Exercise goal
Copy every one of the following rows verbatim, without changing anything.

Input material
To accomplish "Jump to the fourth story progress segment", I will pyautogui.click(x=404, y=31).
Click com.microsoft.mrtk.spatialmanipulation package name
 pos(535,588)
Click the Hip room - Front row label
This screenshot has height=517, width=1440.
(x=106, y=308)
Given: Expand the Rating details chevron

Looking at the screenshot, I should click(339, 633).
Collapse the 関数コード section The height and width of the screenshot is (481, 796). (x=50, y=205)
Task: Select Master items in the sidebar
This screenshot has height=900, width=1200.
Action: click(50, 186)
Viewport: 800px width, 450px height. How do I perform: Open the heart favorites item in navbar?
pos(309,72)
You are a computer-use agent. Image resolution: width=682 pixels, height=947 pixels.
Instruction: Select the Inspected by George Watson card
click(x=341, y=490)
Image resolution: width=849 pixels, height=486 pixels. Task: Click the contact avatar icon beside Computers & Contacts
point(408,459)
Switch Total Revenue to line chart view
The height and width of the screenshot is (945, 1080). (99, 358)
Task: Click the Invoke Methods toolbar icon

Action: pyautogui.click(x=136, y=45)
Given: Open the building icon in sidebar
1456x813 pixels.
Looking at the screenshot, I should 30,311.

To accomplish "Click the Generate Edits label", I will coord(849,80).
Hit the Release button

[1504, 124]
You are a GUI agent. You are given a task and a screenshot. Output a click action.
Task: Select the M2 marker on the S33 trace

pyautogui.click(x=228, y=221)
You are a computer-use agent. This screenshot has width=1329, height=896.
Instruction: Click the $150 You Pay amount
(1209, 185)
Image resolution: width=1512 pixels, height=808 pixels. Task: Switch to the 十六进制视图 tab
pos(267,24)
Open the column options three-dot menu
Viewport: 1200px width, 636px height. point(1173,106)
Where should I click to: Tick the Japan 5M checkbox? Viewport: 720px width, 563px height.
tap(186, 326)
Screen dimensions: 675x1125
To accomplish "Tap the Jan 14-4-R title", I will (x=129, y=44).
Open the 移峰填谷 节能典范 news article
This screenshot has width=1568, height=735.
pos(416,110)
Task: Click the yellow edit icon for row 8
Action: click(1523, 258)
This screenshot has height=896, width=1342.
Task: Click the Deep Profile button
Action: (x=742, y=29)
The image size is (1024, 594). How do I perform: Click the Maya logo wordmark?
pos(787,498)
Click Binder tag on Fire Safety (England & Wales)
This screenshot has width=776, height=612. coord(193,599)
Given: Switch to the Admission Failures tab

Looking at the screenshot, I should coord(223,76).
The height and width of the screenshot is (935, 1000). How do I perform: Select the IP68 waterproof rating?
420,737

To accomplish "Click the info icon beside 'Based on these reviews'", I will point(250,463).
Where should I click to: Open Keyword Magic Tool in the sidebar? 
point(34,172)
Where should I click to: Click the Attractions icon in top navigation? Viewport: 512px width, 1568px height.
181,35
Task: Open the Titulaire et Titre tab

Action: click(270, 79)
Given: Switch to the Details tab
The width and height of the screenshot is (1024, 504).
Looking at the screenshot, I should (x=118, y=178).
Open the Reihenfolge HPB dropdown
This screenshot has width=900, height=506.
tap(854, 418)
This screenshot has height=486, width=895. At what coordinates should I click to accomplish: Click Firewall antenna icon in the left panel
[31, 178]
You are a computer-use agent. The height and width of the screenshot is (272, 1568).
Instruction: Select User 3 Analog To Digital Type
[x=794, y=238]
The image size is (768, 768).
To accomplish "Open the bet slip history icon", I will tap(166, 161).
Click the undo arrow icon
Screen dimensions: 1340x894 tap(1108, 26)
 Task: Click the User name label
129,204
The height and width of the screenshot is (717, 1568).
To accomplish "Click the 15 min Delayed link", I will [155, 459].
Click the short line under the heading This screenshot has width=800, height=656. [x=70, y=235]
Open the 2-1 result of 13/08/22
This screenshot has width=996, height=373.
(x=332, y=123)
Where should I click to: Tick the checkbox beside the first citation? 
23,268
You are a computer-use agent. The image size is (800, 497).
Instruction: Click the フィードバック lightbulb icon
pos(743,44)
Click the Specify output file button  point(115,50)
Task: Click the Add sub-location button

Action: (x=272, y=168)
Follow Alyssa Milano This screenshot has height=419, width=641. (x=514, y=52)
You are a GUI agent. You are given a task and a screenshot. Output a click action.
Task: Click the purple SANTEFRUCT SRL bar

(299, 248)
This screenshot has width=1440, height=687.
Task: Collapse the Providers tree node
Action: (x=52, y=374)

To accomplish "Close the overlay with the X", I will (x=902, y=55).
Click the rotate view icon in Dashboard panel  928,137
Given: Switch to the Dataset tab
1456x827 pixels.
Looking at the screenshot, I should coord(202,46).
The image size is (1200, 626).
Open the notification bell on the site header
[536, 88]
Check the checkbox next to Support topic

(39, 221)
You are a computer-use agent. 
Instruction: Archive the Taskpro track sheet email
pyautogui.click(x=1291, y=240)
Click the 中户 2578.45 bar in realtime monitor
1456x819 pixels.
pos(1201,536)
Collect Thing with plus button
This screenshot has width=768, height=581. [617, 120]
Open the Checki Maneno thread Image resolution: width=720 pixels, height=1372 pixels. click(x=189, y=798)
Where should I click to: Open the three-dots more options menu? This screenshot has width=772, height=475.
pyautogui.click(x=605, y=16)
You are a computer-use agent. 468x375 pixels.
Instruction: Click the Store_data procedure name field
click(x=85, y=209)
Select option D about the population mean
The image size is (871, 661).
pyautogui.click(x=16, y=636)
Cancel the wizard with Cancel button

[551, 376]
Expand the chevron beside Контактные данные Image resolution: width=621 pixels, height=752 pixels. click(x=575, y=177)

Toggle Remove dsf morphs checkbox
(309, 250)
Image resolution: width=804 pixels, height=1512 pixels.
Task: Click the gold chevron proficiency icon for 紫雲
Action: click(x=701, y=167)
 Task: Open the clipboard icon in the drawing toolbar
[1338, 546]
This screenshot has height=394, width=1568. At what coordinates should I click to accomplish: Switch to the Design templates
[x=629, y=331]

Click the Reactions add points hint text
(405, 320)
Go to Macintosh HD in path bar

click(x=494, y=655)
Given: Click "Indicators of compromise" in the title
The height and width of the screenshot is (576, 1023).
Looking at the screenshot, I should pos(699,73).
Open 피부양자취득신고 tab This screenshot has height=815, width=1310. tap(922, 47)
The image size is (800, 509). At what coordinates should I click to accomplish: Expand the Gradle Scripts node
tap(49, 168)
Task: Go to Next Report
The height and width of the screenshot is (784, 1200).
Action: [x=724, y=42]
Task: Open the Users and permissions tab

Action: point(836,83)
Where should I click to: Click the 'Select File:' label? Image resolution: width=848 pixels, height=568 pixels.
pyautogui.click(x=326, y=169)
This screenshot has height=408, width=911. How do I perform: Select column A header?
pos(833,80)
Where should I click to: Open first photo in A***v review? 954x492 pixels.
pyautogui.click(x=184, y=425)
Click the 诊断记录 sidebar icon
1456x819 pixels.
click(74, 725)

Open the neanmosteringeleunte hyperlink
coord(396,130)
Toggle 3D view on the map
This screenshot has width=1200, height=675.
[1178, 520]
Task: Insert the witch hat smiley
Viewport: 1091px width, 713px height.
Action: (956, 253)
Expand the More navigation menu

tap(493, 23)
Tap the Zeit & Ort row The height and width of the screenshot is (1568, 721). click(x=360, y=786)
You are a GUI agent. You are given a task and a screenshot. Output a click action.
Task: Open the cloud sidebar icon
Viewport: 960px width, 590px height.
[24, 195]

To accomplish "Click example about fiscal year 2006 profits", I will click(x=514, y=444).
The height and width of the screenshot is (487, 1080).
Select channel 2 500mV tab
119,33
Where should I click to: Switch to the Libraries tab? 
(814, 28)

Answer
To accomplish "Jump to the fourth story progress segment", I will pyautogui.click(x=404, y=31).
Click com.microsoft.mrtk.spatialmanipulation package name
 pos(535,588)
Click the Hip room - Front row label
This screenshot has height=517, width=1440.
(x=106, y=308)
Given: Expand the Rating details chevron

Looking at the screenshot, I should click(339, 633).
Collapse the 関数コード section The height and width of the screenshot is (481, 796). (x=50, y=205)
Task: Select Master items in the sidebar
This screenshot has height=900, width=1200.
Action: click(50, 186)
Viewport: 800px width, 450px height. How do I perform: Open the heart favorites item in navbar?
pos(309,72)
You are a computer-use agent. Image resolution: width=682 pixels, height=947 pixels.
Instruction: Select the Inspected by George Watson card
click(x=341, y=490)
Image resolution: width=849 pixels, height=486 pixels. Task: Click the contact avatar icon beside Computers & Contacts
point(408,459)
Switch Total Revenue to line chart view
The height and width of the screenshot is (945, 1080). (99, 358)
Task: Click the Invoke Methods toolbar icon

Action: pyautogui.click(x=136, y=45)
Given: Open the building icon in sidebar
1456x813 pixels.
Looking at the screenshot, I should 30,311.

To accomplish "Click the Generate Edits label", I will coord(849,80).
Hit the Release button

[1504, 124]
You are a GUI agent. You are given a task and a screenshot. Output a click action.
Task: Select the M2 marker on the S33 trace

pyautogui.click(x=228, y=221)
You are a computer-use agent. This screenshot has width=1329, height=896.
Instruction: Click the $150 You Pay amount
(1209, 185)
Image resolution: width=1512 pixels, height=808 pixels. Task: Switch to the 十六进制视图 tab
pos(267,24)
Open the column options three-dot menu
Viewport: 1200px width, 636px height. point(1173,106)
Where should I click to: Tick the Japan 5M checkbox? Viewport: 720px width, 563px height.
tap(186, 326)
Screen dimensions: 675x1125
To accomplish "Tap the Jan 14-4-R title", I will (x=129, y=44).
Open the 移峰填谷 节能典范 news article
This screenshot has width=1568, height=735.
pos(416,110)
Task: Click the yellow edit icon for row 8
Action: click(1523, 258)
This screenshot has height=896, width=1342.
Task: Click the Deep Profile button
Action: (x=742, y=29)
The image size is (1024, 594). How do I perform: Click the Maya logo wordmark?
pos(787,498)
Click Binder tag on Fire Safety (England & Wales)
This screenshot has width=776, height=612. coord(193,599)
Given: Switch to the Admission Failures tab

Looking at the screenshot, I should coord(223,76).
The height and width of the screenshot is (935, 1000). How do I perform: Select the IP68 waterproof rating?
420,737

To accomplish "Click the info icon beside 'Based on these reviews'", I will point(250,463).
Where should I click to: Open Keyword Magic Tool in the sidebar? 
point(34,172)
Where should I click to: Click the Attractions icon in top navigation? Viewport: 512px width, 1568px height.
181,35
Task: Open the Titulaire et Titre tab

Action: click(270, 79)
Given: Switch to the Details tab
The width and height of the screenshot is (1024, 504).
Looking at the screenshot, I should (x=118, y=178).
Open the Reihenfolge HPB dropdown
This screenshot has width=900, height=506.
tap(854, 418)
This screenshot has height=486, width=895. At what coordinates should I click to accomplish: Click Firewall antenna icon in the left panel
[31, 178]
You are a computer-use agent. The height and width of the screenshot is (272, 1568).
Instruction: Select User 3 Analog To Digital Type
[x=794, y=238]
The image size is (768, 768).
To accomplish "Open the bet slip history icon", I will tap(166, 161).
Click the undo arrow icon
Screen dimensions: 1340x894 tap(1108, 26)
 Task: Click the User name label
129,204
The height and width of the screenshot is (717, 1568).
To accomplish "Click the 15 min Delayed link", I will [155, 459].
Click the short line under the heading This screenshot has width=800, height=656. [x=70, y=235]
Open the 2-1 result of 13/08/22
This screenshot has width=996, height=373.
(x=332, y=123)
Where should I click to: Tick the checkbox beside the first citation? 
23,268
You are a computer-use agent. The image size is (800, 497).
Instruction: Click the フィードバック lightbulb icon
pos(743,44)
Click the Specify output file button  point(115,50)
Task: Click the Add sub-location button

Action: (x=272, y=168)
Follow Alyssa Milano This screenshot has height=419, width=641. (x=514, y=52)
You are a GUI agent. You are given a task and a screenshot. Output a click action.
Task: Click the purple SANTEFRUCT SRL bar

(299, 248)
This screenshot has width=1440, height=687.
Task: Collapse the Providers tree node
Action: (x=52, y=374)

To accomplish "Close the overlay with the X", I will (x=902, y=55).
Click the rotate view icon in Dashboard panel  928,137
Given: Switch to the Dataset tab
1456x827 pixels.
Looking at the screenshot, I should coord(202,46).
The image size is (1200, 626).
Open the notification bell on the site header
[536, 88]
Check the checkbox next to Support topic

(39, 221)
You are a computer-use agent. 
Instruction: Archive the Taskpro track sheet email
pyautogui.click(x=1291, y=240)
Click the 中户 2578.45 bar in realtime monitor
1456x819 pixels.
pos(1201,536)
Collect Thing with plus button
This screenshot has width=768, height=581. [617, 120]
Open the Checki Maneno thread Image resolution: width=720 pixels, height=1372 pixels. click(x=189, y=798)
Where should I click to: Open the three-dots more options menu? This screenshot has width=772, height=475.
pyautogui.click(x=605, y=16)
You are a computer-use agent. 468x375 pixels.
Instruction: Click the Store_data procedure name field
click(x=85, y=209)
Select option D about the population mean
The image size is (871, 661).
pyautogui.click(x=16, y=636)
Cancel the wizard with Cancel button

[551, 376]
Expand the chevron beside Контактные данные Image resolution: width=621 pixels, height=752 pixels. click(x=575, y=177)

Toggle Remove dsf morphs checkbox
(309, 250)
Image resolution: width=804 pixels, height=1512 pixels.
Task: Click the gold chevron proficiency icon for 紫雲
Action: click(x=701, y=167)
 Task: Open the clipboard icon in the drawing toolbar
[1338, 546]
This screenshot has height=394, width=1568. At what coordinates should I click to accomplish: Switch to the Design templates
[x=629, y=331]

Click the Reactions add points hint text
(405, 320)
Go to Macintosh HD in path bar

click(x=494, y=655)
Given: Click "Indicators of compromise" in the title
The height and width of the screenshot is (576, 1023).
Looking at the screenshot, I should pos(699,73).
Open 피부양자취득신고 tab This screenshot has height=815, width=1310. tap(922, 47)
The image size is (800, 509). At what coordinates should I click to accomplish: Expand the Gradle Scripts node
tap(49, 168)
Task: Go to Next Report
The height and width of the screenshot is (784, 1200).
Action: [x=724, y=42]
Task: Open the Users and permissions tab

Action: point(836,83)
Where should I click to: Click the 'Select File:' label? Image resolution: width=848 pixels, height=568 pixels.
pyautogui.click(x=326, y=169)
This screenshot has height=408, width=911. How do I perform: Select column A header?
pos(833,80)
Where should I click to: Open first photo in A***v review? 954x492 pixels.
pyautogui.click(x=184, y=425)
Click the 诊断记录 sidebar icon
1456x819 pixels.
click(74, 725)

Open the neanmosteringeleunte hyperlink
coord(396,130)
Toggle 3D view on the map
This screenshot has width=1200, height=675.
[1178, 520]
Task: Insert the witch hat smiley
Viewport: 1091px width, 713px height.
Action: (956, 253)
Expand the More navigation menu

tap(493, 23)
Tap the Zeit & Ort row The height and width of the screenshot is (1568, 721). click(x=360, y=786)
You are a GUI agent. You are given a task and a screenshot. Output a click action.
Task: Open the cloud sidebar icon
Viewport: 960px width, 590px height.
[24, 195]

To accomplish "Click example about fiscal year 2006 profits", I will click(x=514, y=444).
The height and width of the screenshot is (487, 1080).
Select channel 2 500mV tab
119,33
Where should I click to: Switch to the Libraries tab? 
(814, 28)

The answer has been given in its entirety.